→ Dati forniti
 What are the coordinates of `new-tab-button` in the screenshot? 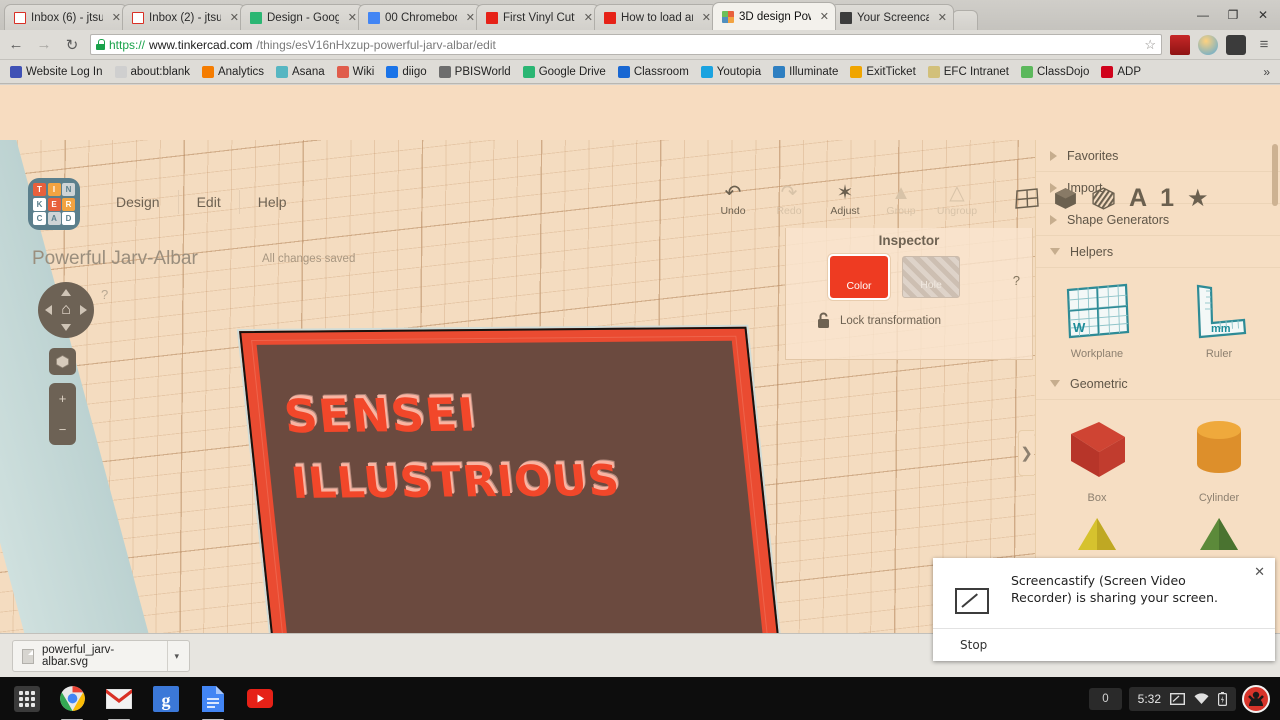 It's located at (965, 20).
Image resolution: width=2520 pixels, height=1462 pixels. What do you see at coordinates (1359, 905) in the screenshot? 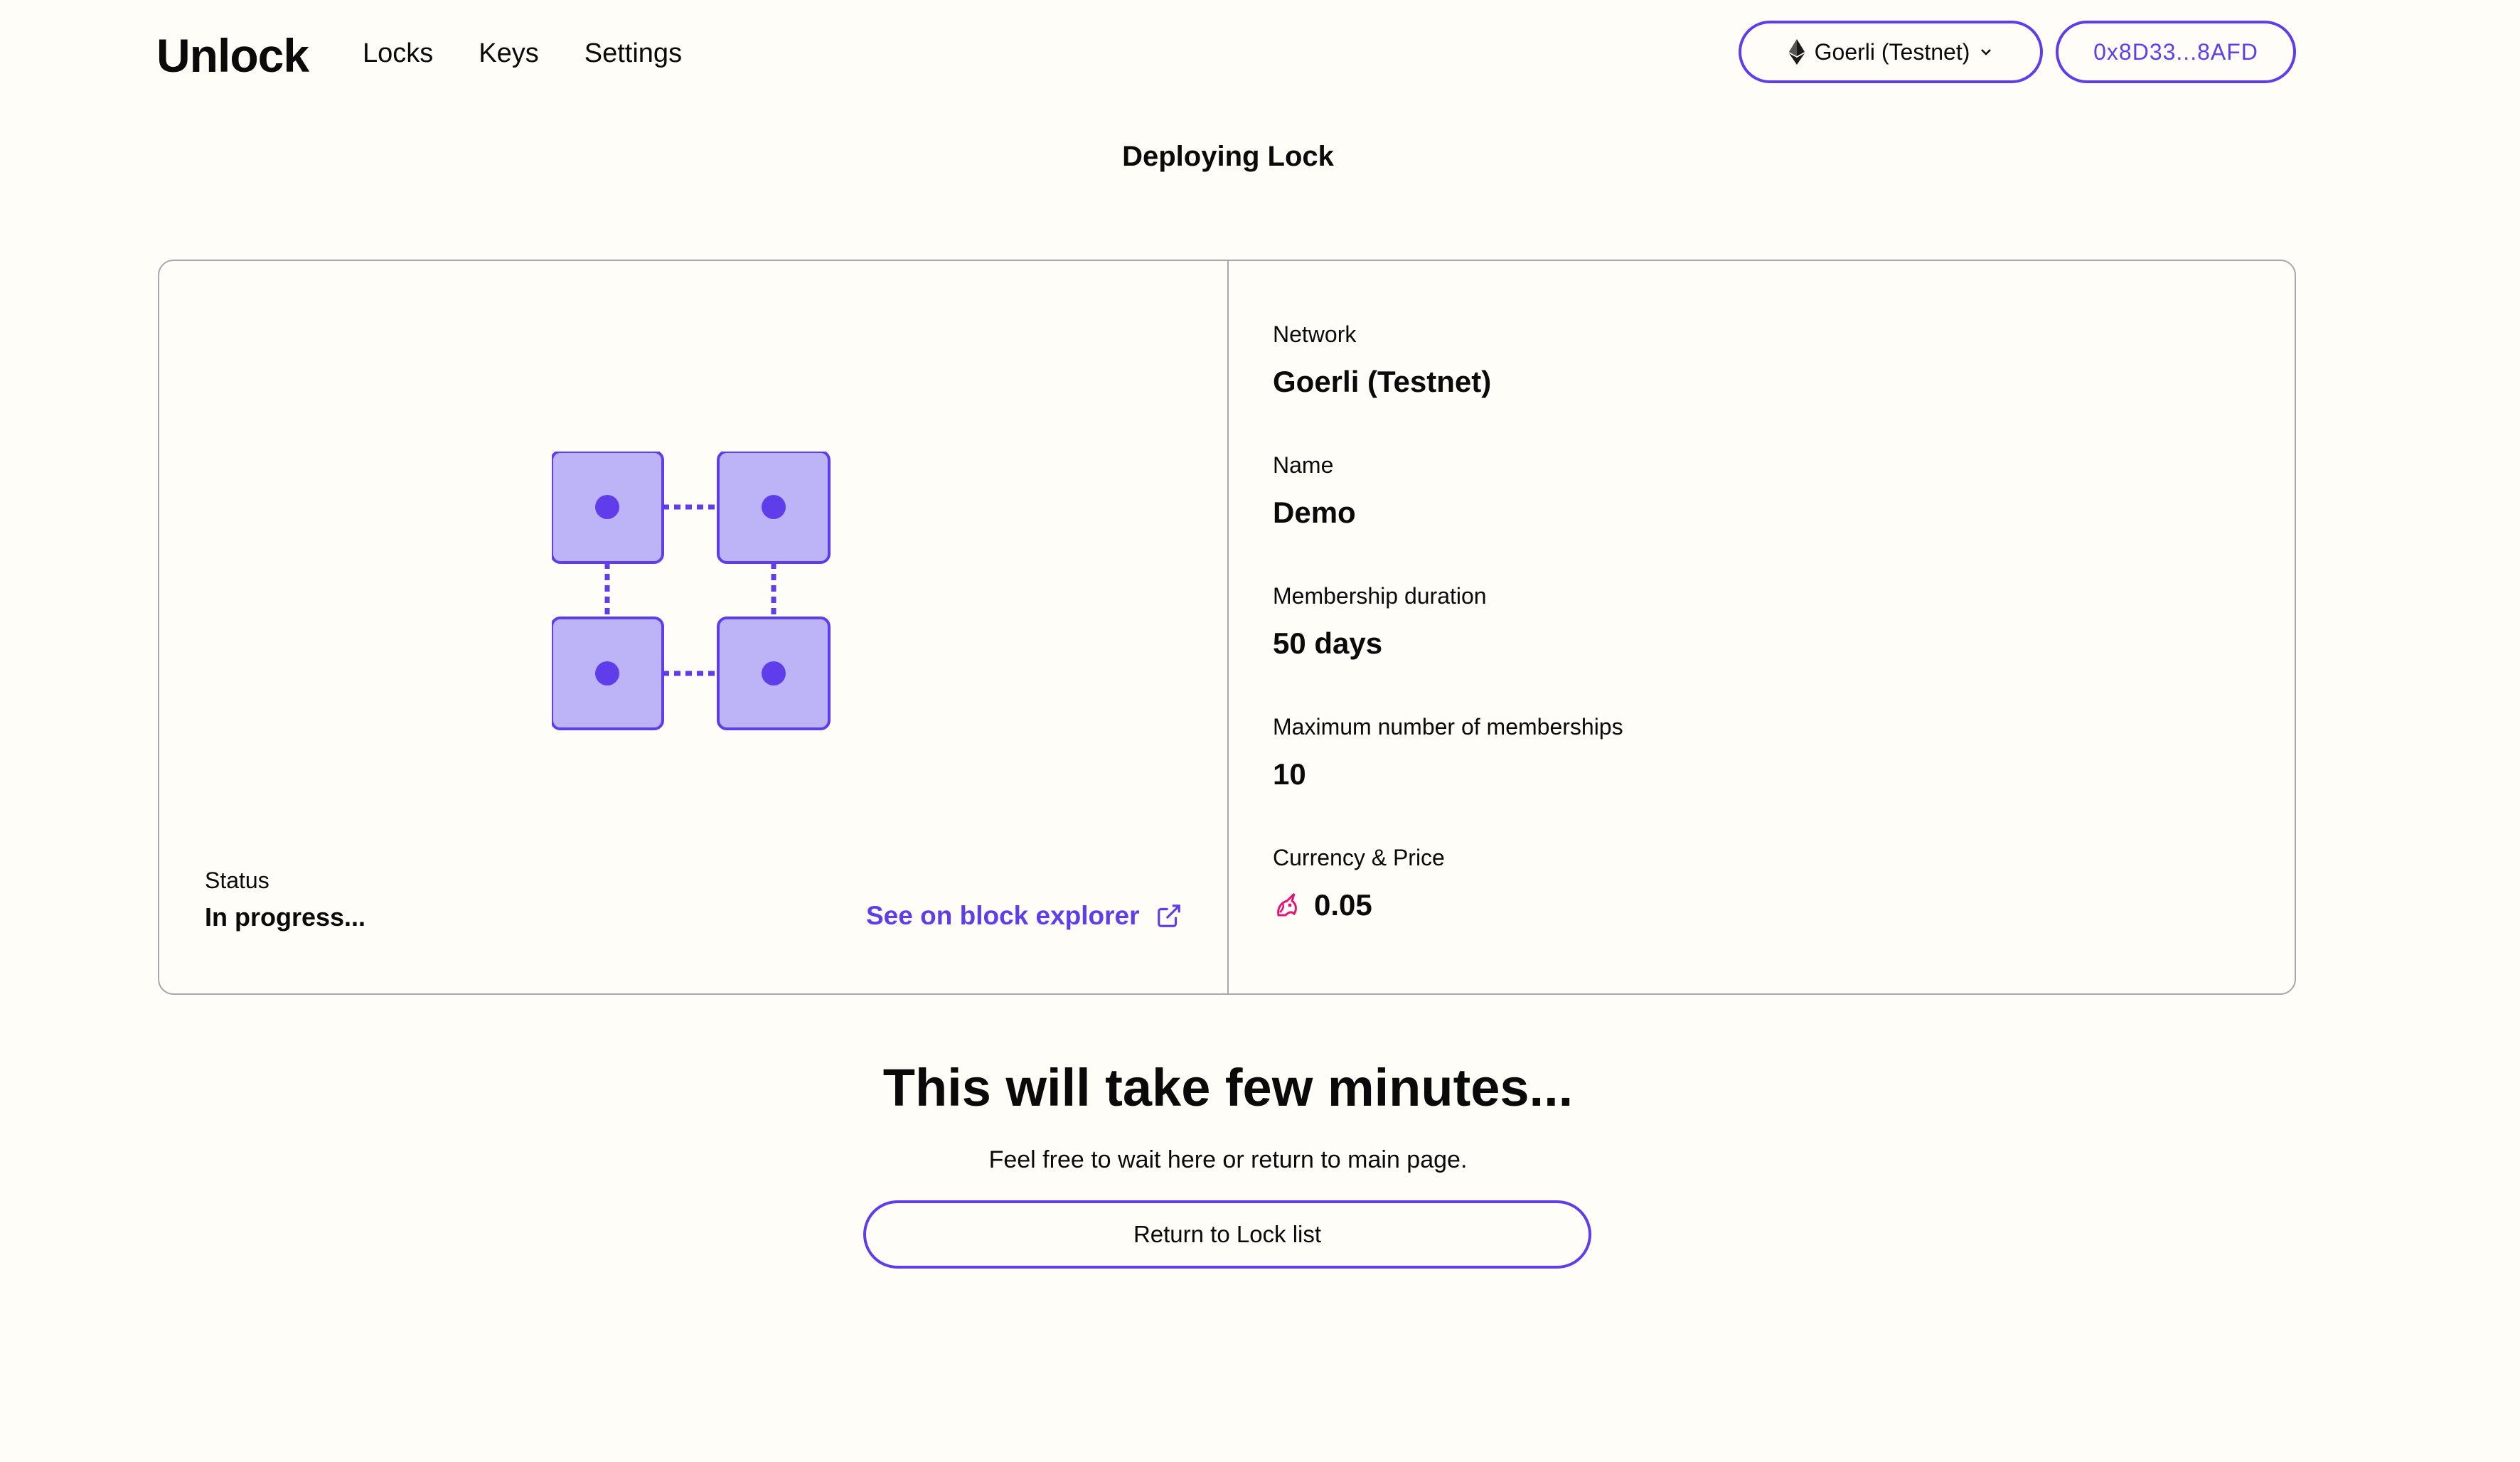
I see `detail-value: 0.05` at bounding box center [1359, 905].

...

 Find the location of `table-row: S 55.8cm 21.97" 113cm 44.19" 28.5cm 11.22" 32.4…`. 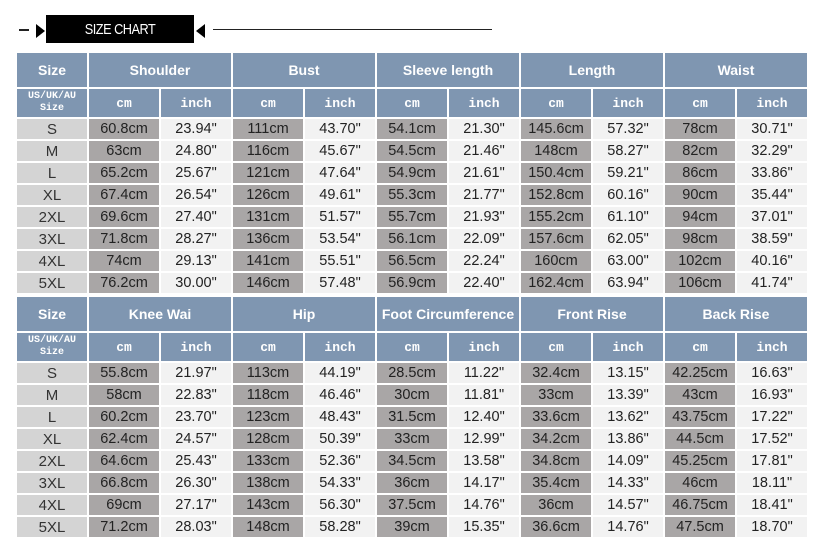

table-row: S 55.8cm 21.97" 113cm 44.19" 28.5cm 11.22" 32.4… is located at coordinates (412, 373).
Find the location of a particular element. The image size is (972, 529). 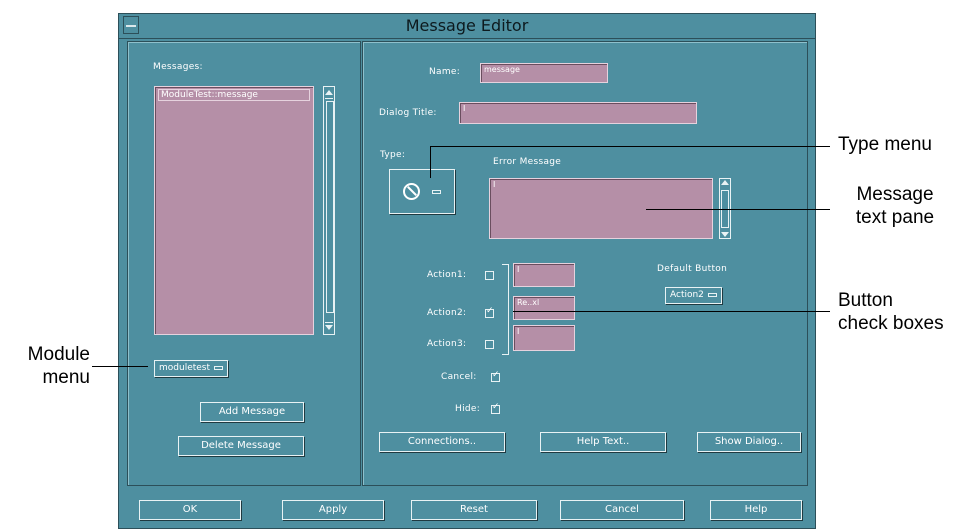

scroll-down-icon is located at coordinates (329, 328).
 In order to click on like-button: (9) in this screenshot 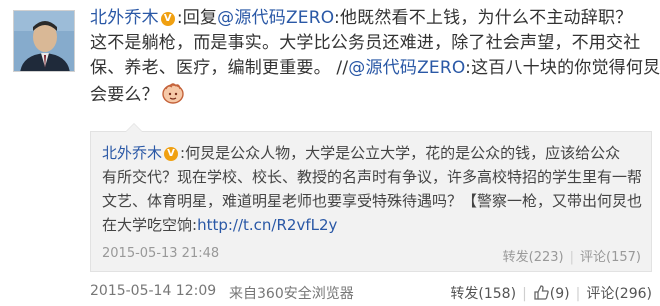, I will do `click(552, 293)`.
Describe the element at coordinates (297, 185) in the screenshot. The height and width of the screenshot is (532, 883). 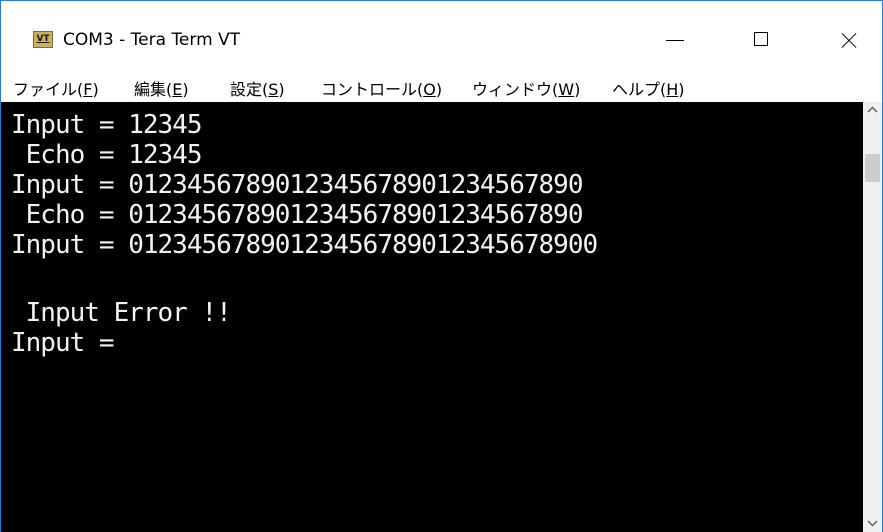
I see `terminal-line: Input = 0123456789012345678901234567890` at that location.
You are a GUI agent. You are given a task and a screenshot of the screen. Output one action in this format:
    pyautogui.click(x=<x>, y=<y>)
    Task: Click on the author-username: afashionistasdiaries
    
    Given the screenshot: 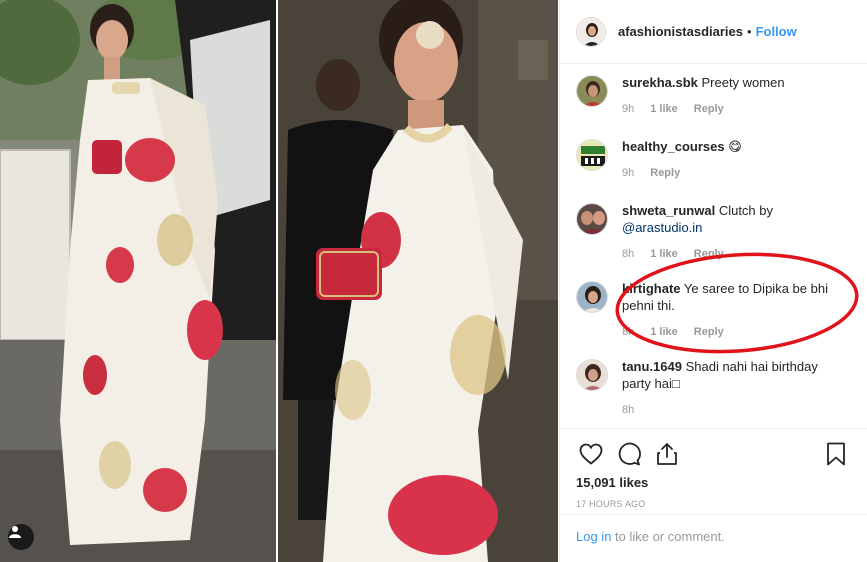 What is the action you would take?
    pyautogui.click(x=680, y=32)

==

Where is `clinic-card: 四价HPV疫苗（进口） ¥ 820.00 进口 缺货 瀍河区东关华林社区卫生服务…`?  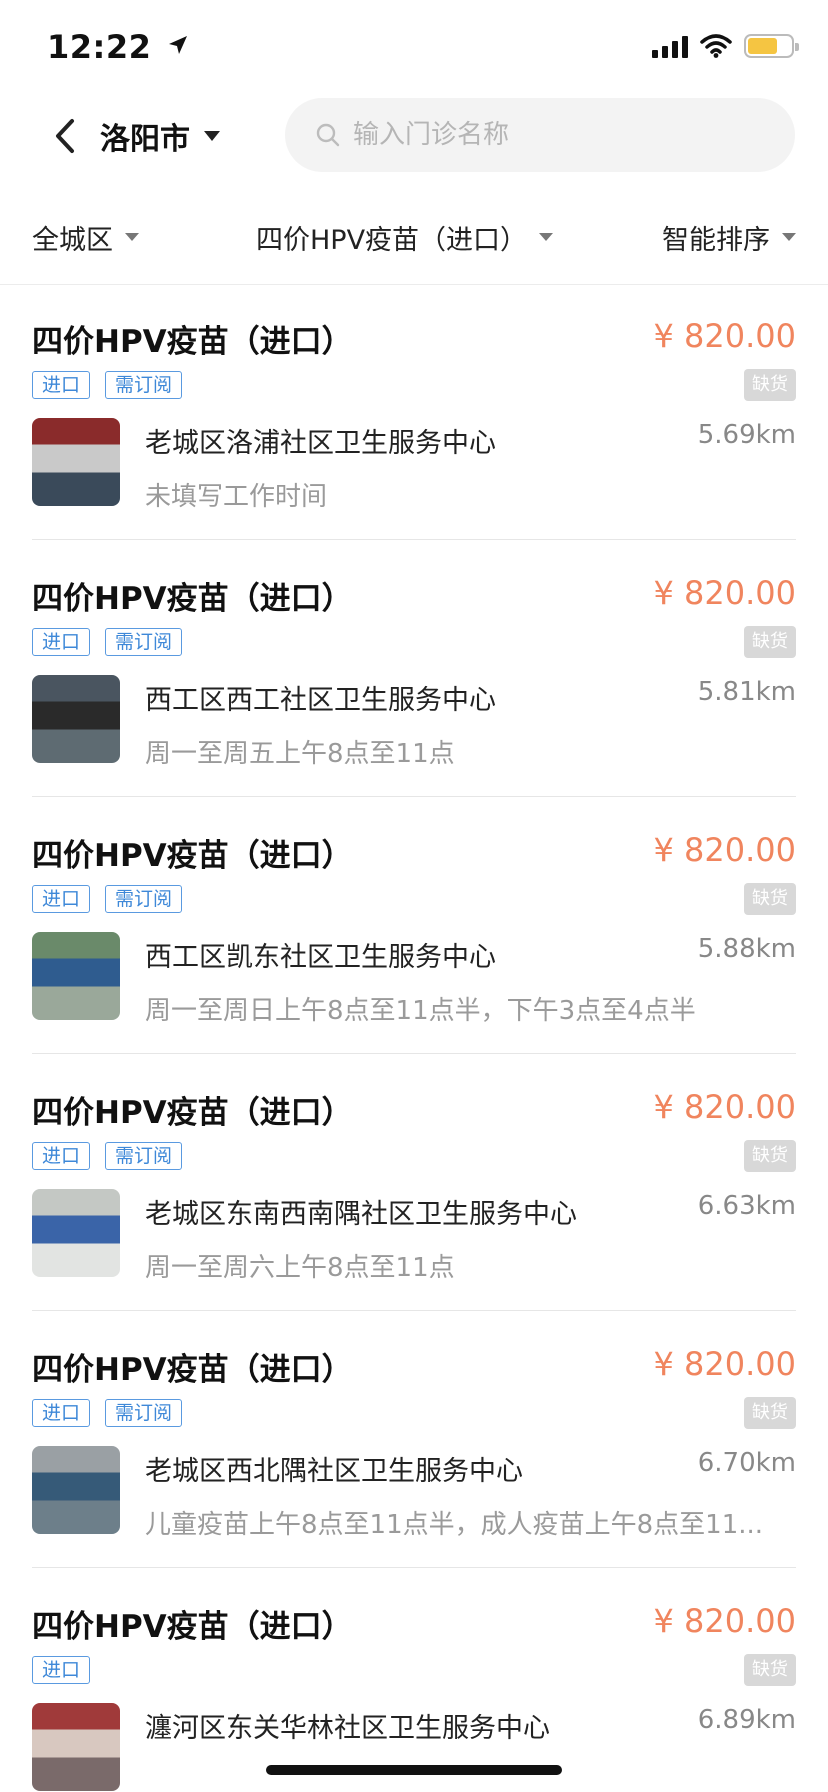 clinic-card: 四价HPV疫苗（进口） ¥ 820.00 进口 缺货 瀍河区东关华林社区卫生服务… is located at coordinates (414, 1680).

→ Problema da risolvere
Trasforma in un elenco numerato le righe dei record qui sopra, dalla riga che contiene "Describe the element" fino alla riga che contiene "at that location.", quest'ultima inclusa. Tralascia le righe vuote e non riportare le immagini nella risposta.

→ Compito svolto
1. Describe the element at coordinates (297, 185) in the screenshot. The height and width of the screenshot is (532, 883). 
2. I see `terminal-line: Input = 0123456789012345678901234567890` at that location.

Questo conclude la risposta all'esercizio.